Saved entries
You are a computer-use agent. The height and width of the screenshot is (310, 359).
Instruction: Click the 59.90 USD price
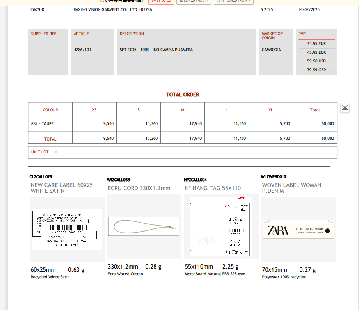click(316, 61)
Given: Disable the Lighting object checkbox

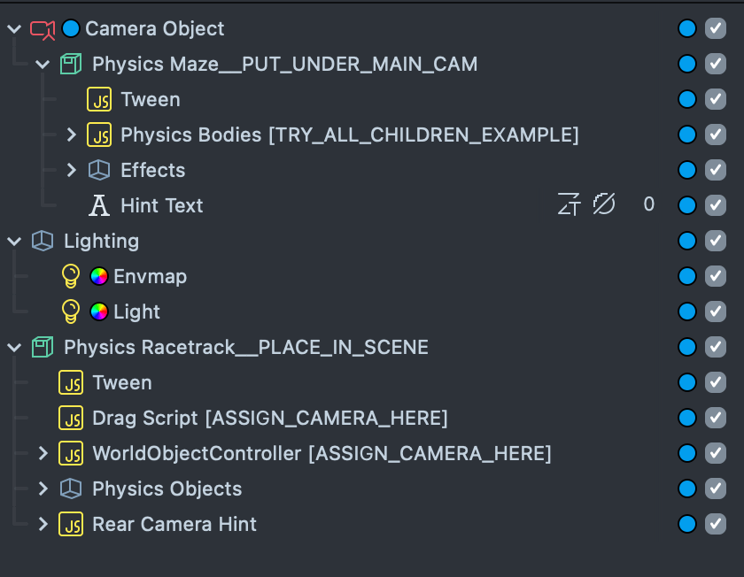Looking at the screenshot, I should 716,241.
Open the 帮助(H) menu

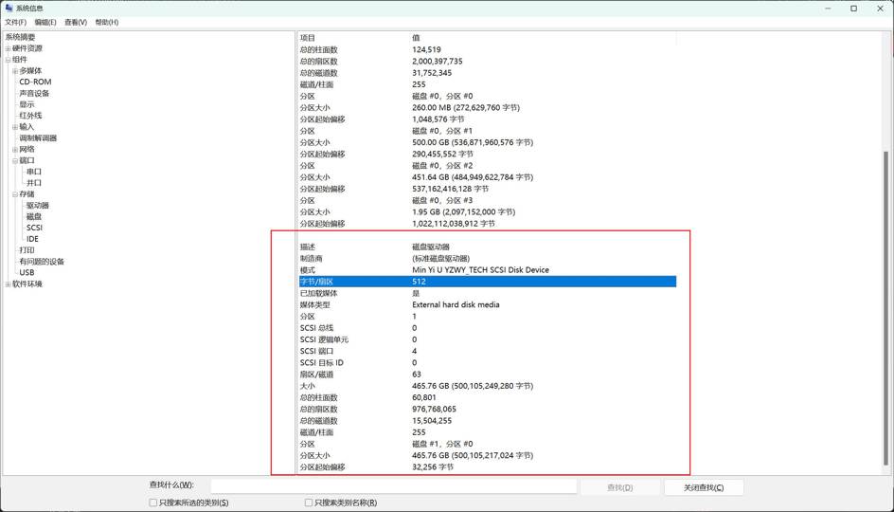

▶ Problem to work on: Leave out the pictures, and extract exactly the lines from the one with "Given: Disable the Lighting object checkbox" through the end of the records, both ends included.

▶ Exercise solution:
Given: Disable the Lighting object checkbox

Looking at the screenshot, I should 716,241.
Open the 帮助(H) menu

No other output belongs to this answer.